(Text passage):
((

Few opportunities exist for interpreters and interlocutors to hash out the implications of these differing prioritizations. Public opinion about simultaneous interpretation, therefore, is primarily shaped by expressions of frustration about the limits imposed by necessity. This seems particularly to be the case concerning simultaneous interpretation (SI) at the European Parliament. The actual gains and benefits of simultaneous interpretation as a cultural practice are not specified. Instead of naming and emphasizing the deep values embedded in acts of participation in simultaneous interpretation, justifications are presented in expansive rhetoric.

The right of an elected Member [of Parliament] to speak, read and write in his or her language lies at the heart of [the European Union] Parliament's democratic legitimacy(1).

European Union (2001)

Preparing for the Parliament of the Enlarged European Union

Report of the Secretary General, document PE 305.269/ BUR/¯n

adopted by the Bureau on September 3, 2001

in Corbett, Jacobs & Shackleton, p. 38

Such abstract descriptions reduces simultaneous interpretation to the symbolic representation of lofty ideals (specifically democracy, legitimacy, transparency and efficiency (2)) that have little bearing on the nitty-gritty day-to-day workings of politics and nothing, unfortunately, to do with forging the common identity so vital to a cohesive European citizenry.

As I teeter on the cusp of early conversations with Members of the European Parliament about simultaneous interpretation in the Parliament, my current case in point being the section In quale lingua: languages within the European Parliament, in the 7th edition of Corbett, Jacobs, and Shackleton's The European Parliament. A reviewer explains:

"The authors take it as a central aim of the book to present the achievements of the Parliament in a good light," even though Corbett, Jacobs & Shackleton emphasize "the fact that verbal flourishes are somewhat diminished by the fact that debates must be translated into the parliament's 23 official languages." In its favor, the authors do say that the European Parliament has a "unique moral claim:" it "is the only element of the [EU] system over which all of the citizens have a roughly equal say, be they from Luxembourg, Romania or the UK." Corbett, Jacobs & Shackleton conclude that the European Parliament is the one institution "where nearly all members can, realistically, have a significant impact upon the making of laws."

))

(Information given):
((

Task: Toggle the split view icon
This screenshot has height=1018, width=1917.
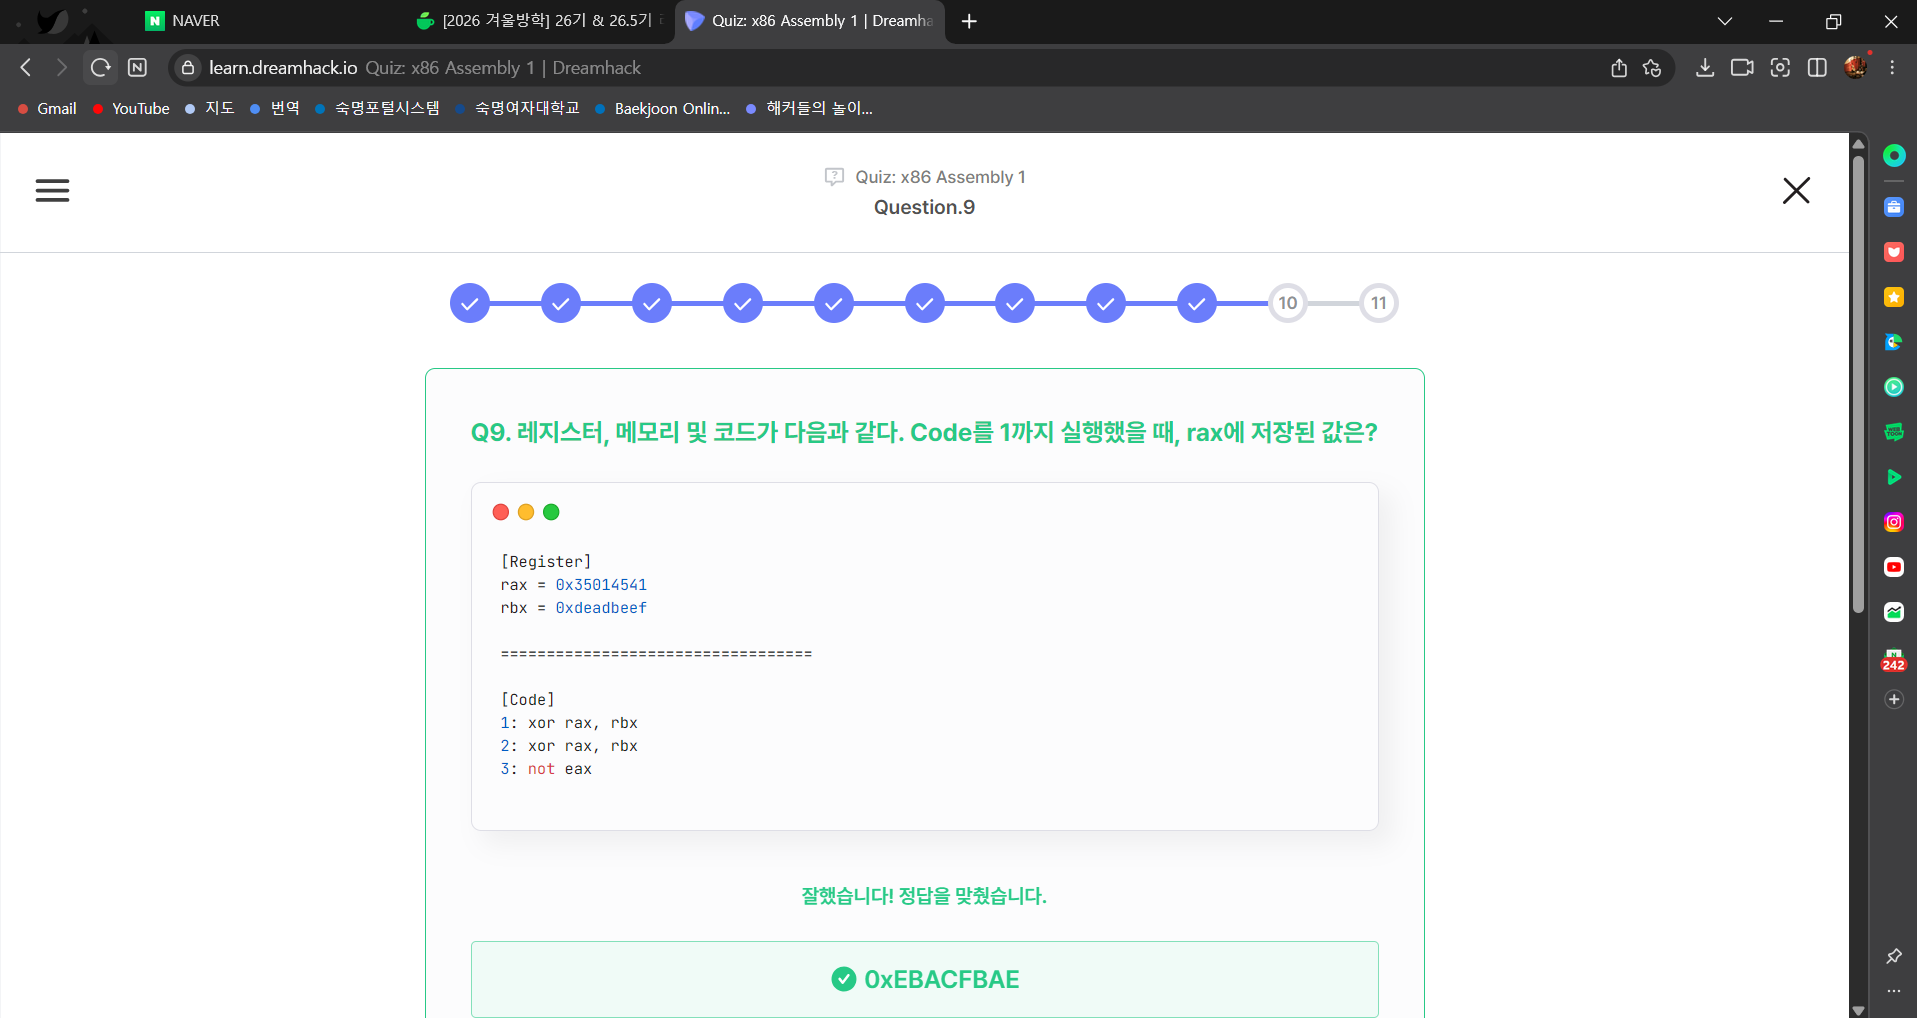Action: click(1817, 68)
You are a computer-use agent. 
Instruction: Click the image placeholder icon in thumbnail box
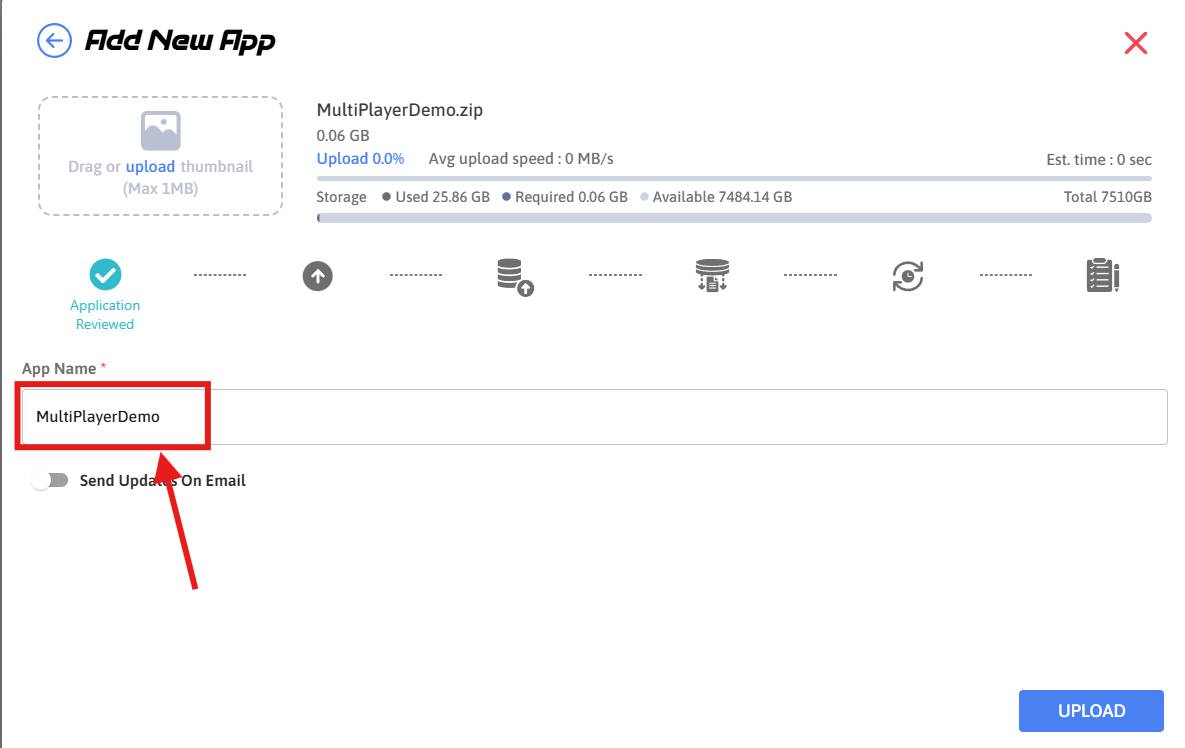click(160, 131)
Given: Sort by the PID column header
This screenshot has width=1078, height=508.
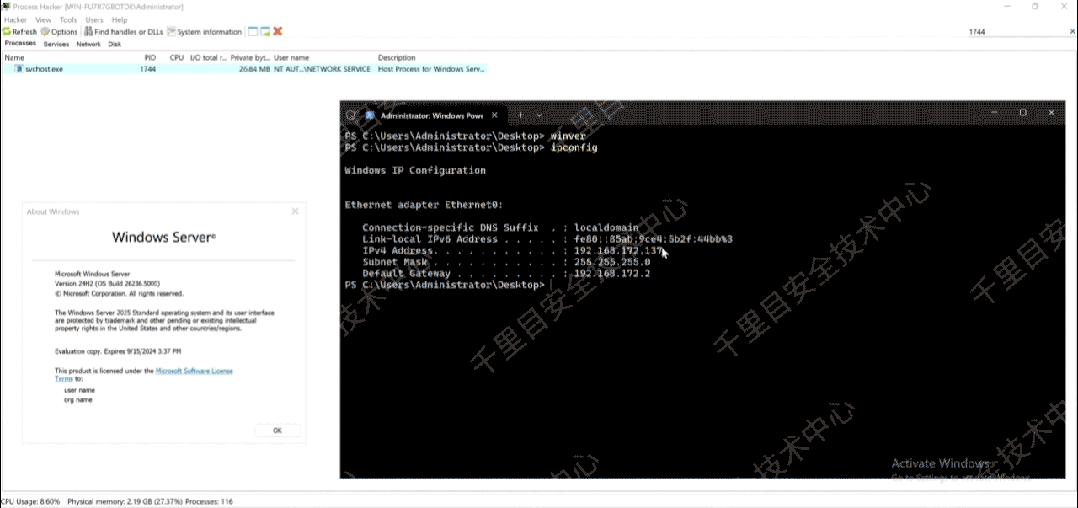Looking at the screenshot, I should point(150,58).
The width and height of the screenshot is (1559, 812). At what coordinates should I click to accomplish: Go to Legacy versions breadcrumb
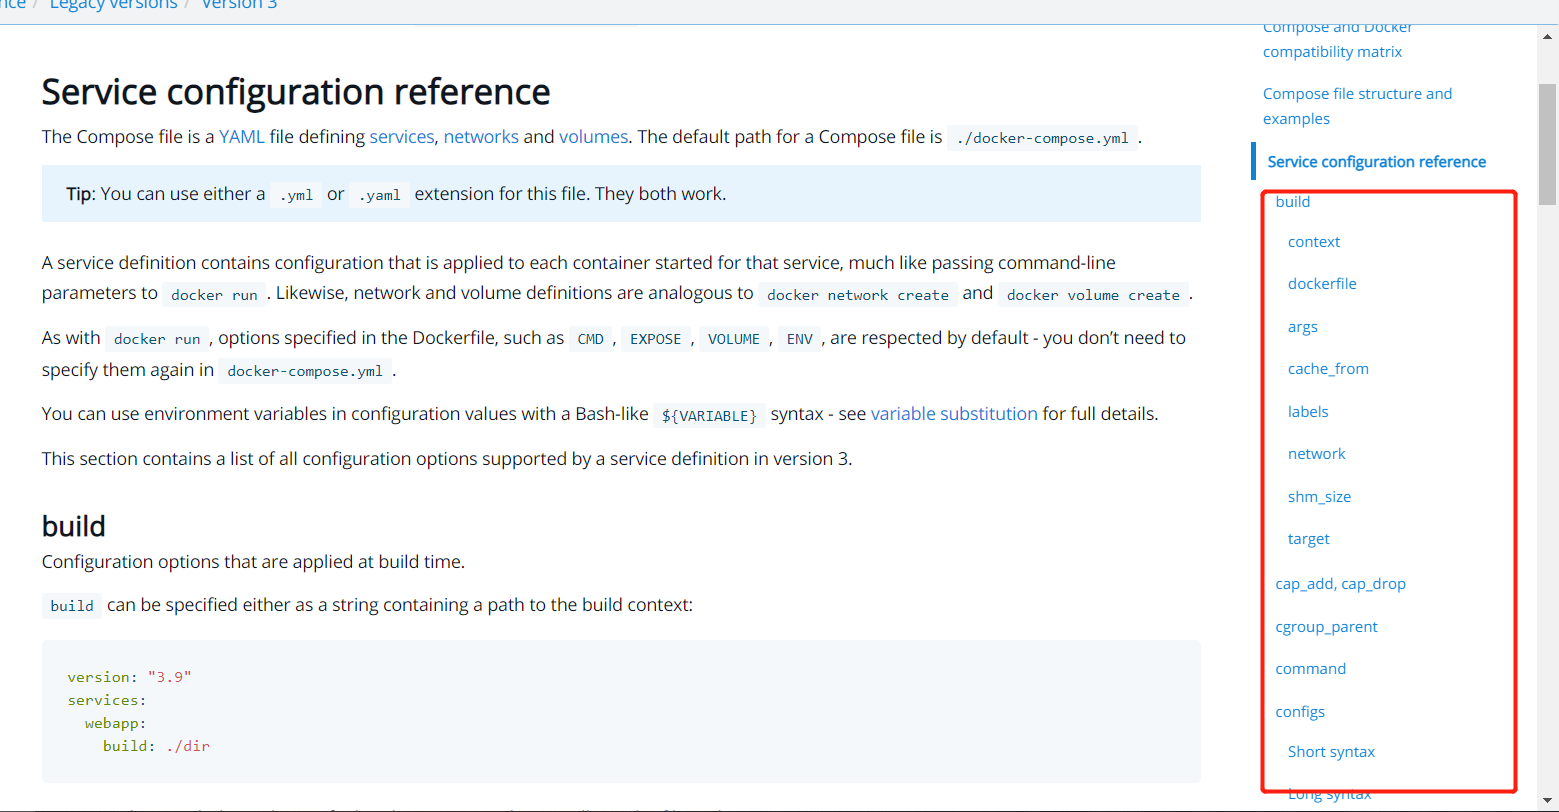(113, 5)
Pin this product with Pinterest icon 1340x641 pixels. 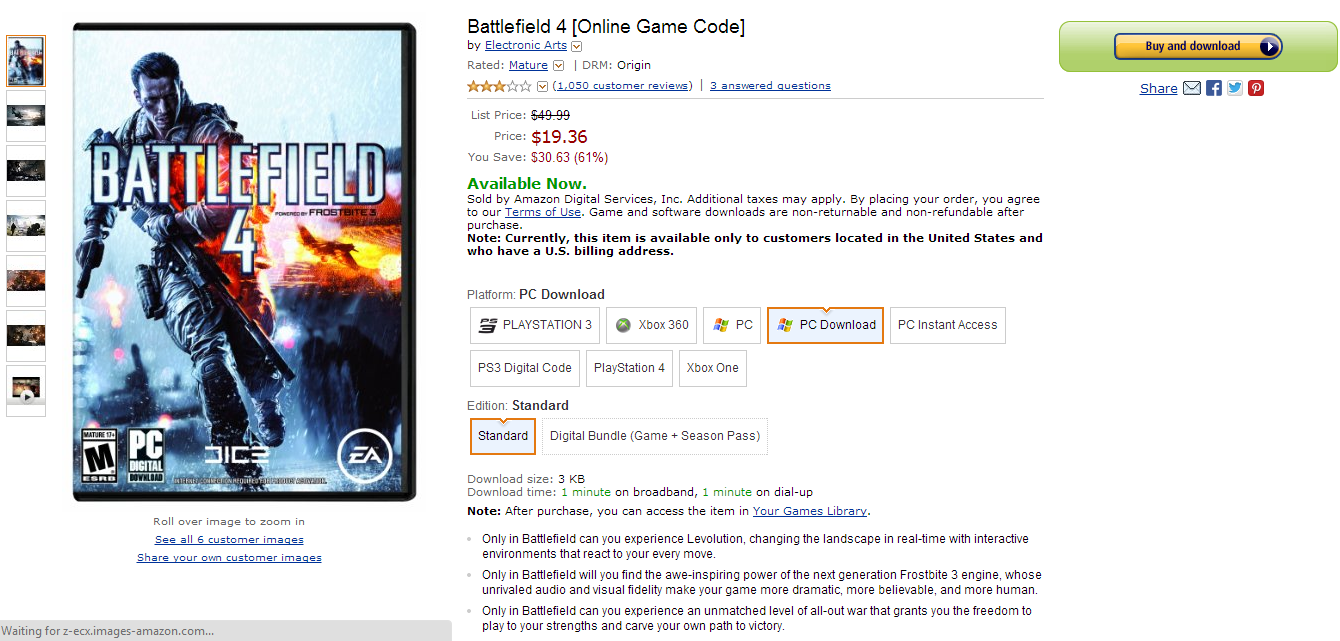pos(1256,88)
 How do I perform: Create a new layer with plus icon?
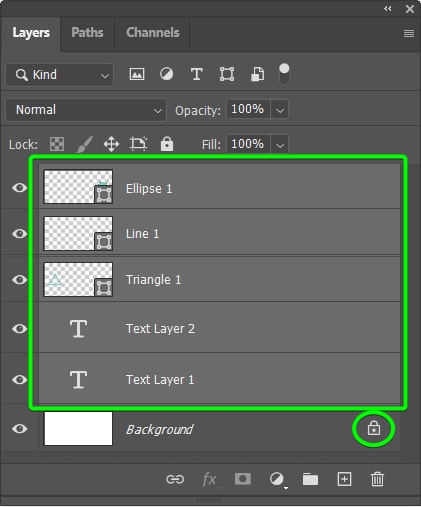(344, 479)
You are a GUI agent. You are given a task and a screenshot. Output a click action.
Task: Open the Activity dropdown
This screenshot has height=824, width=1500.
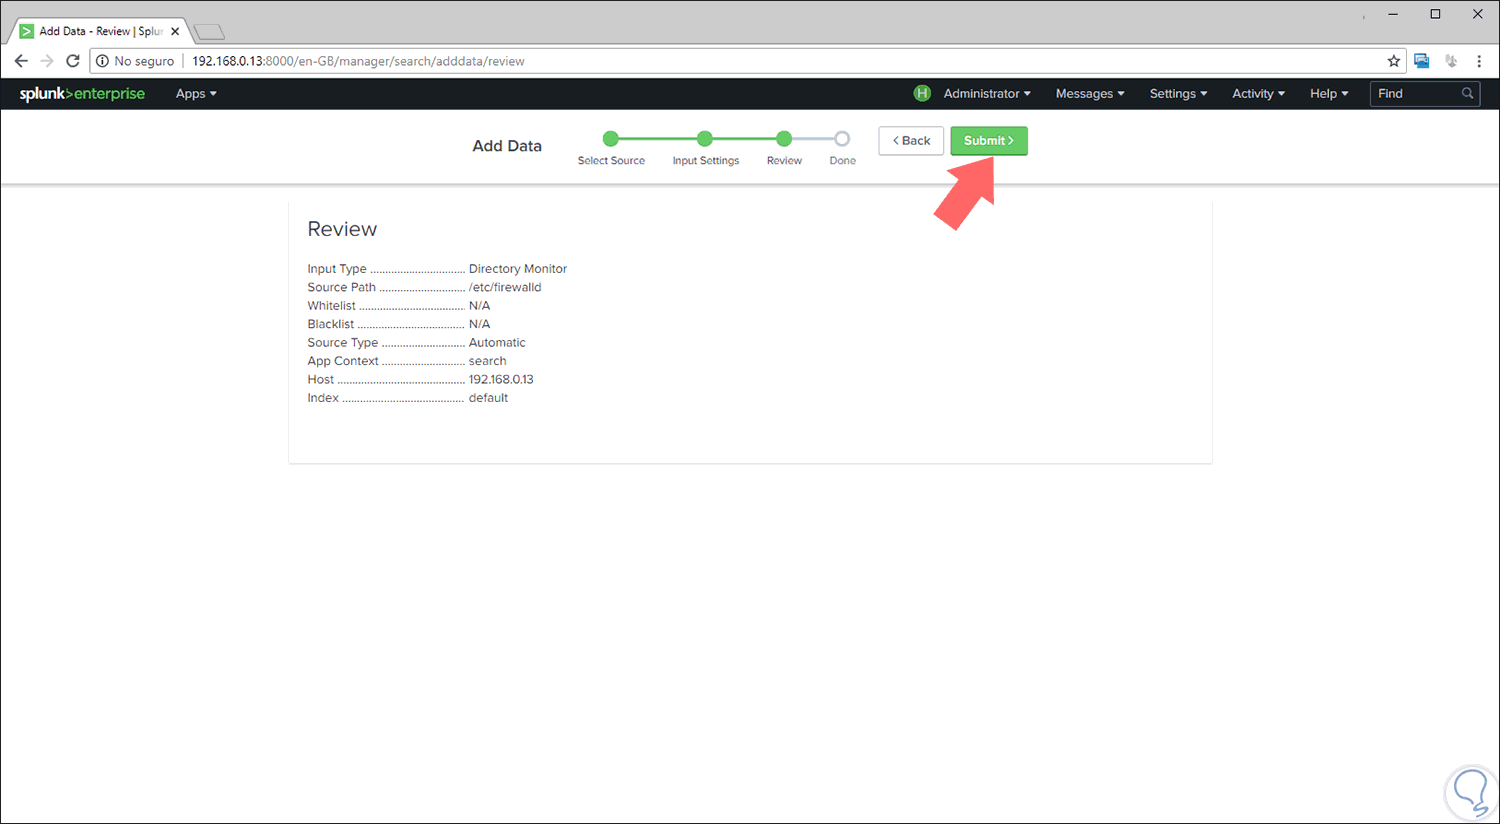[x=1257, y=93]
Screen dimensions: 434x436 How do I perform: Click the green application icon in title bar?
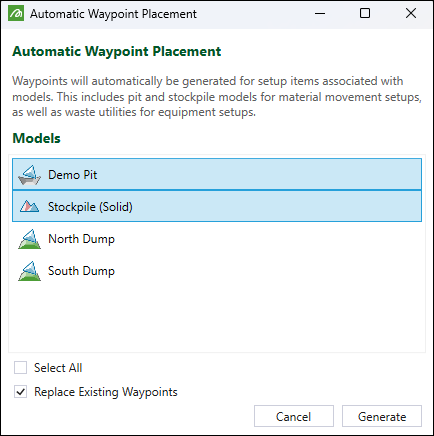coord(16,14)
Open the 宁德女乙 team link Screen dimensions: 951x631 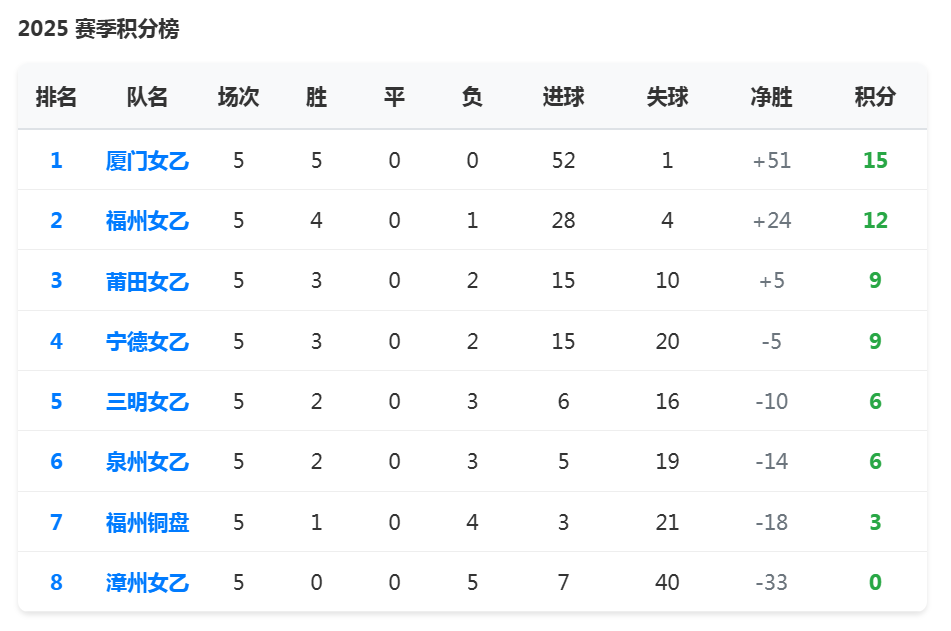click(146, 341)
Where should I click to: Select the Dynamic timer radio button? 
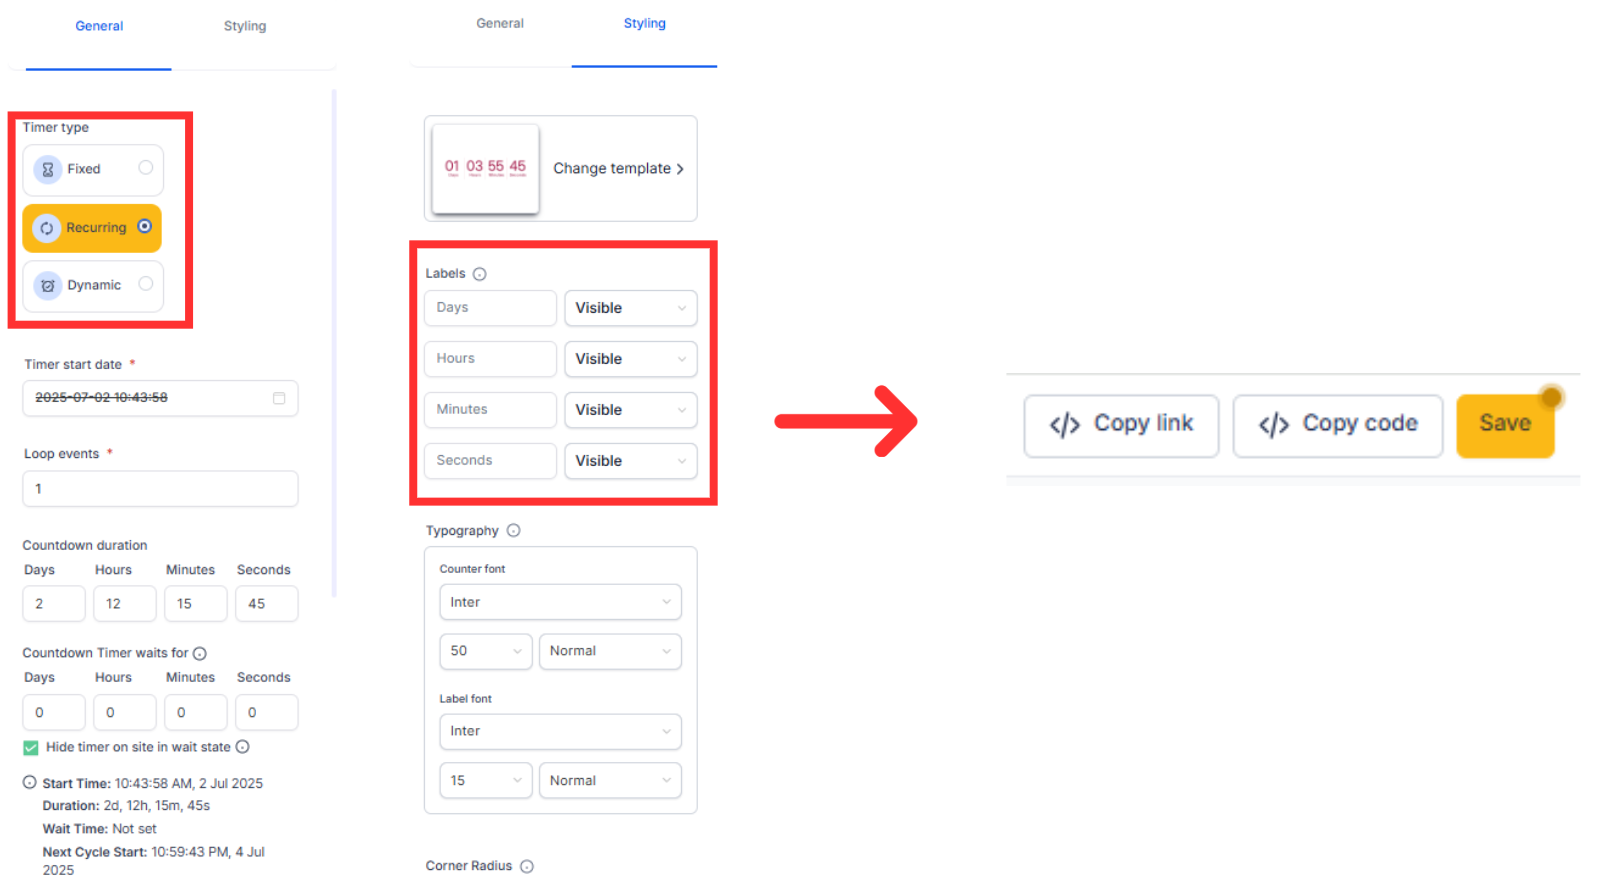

))

(What is asked):
a) In the passage on simultaneous interpretation, how many official languages must the European Parliament's debates be translated into?
b) Carry on the passage on simultaneous interpretation, starting after its last sentence.
The records come from a separate source.

(Per-task answers):
a) 23

b)
The diction of Corbett, Jacobs & Shackleton in the section on languages, however, is strikingly negative: "unusual" (p. 38), "difficult" (p. 38), "burden" (p. 39), "costs ... [are] very great" (p. 39) and "very substantial" (p. 40), "complicates" (p. 39), "slows down" (p. 39), "also...indirect costs" (p. 40), "significant . . . impacts" (p. 40), "considerable time elapses" (p. 40), "constraints" (p. 41), "problems" (p. 41), "a new weapon" (p. 41), "translation gaps" (p. 41), "further delays" (p. 41), "restrictions" (p. 41), "suffer" (p. 41), "misunderstandings and unnecessary amendments" (p. 41), "constraints imposed" (p. 41), "further constraints" (p. 42), "a brake on spontaneity and comprehension" (p. 42), "careful planning" (p. 42), "controversial" (p. 43), "cut back" (p. 43), "apology" (p. 45), "continually reviewed" (p. 45), and "tension" (p. 45).

Recent conversations with interested persons keep adding dimensions to the scope of negative critique. For instance, comparisons between the quality of interpretation provided by the English booth ("they are just summarizing!") with the Spanish booth ("they are the best!") Always - and I do mean always! - the first comment people make about my research topic involves some problem, difficulty, challenge, or other assessment, assumption, or observation about what is wrong with simultaneous interpretation.


(1) Quoted in Lauridsen, Karen M. "A European Union with 20+ languages:
A major challenge for the interpreting services
" (ELC Information Bulletin 8 - April 2002), http://web.fu-berlin.de/elc/bulletin/8/en/lauridsen2.html retrieved online 1 November 2008, attributed to Patrick Twidle; Ginsburgh, Victor A., Ortuño-Ortín, Ignacio and Weber, Shlomo. "Disenfranchisement in Linguistically Diverse Societies. The Case of the European Union" (CORE Discussion Paper No. 2004/80, January 2005, 2008 Social Science Electronic Publishing, Inc), http://papers.ssrn.com/sol3/papers.cfm?abstract_id=747344 retrieved online 1 November 2008.
(2) "Our policy of official multilingualism as a deliberate tool of government is unique in the world. The EU sees the use of its citizens' languages as one of the factors which make it more transparent, more legitimate and more efficient." Welcome to the Europa Languages Portal! http://europa.eu/languages/en/home retrieved 1 November 2008.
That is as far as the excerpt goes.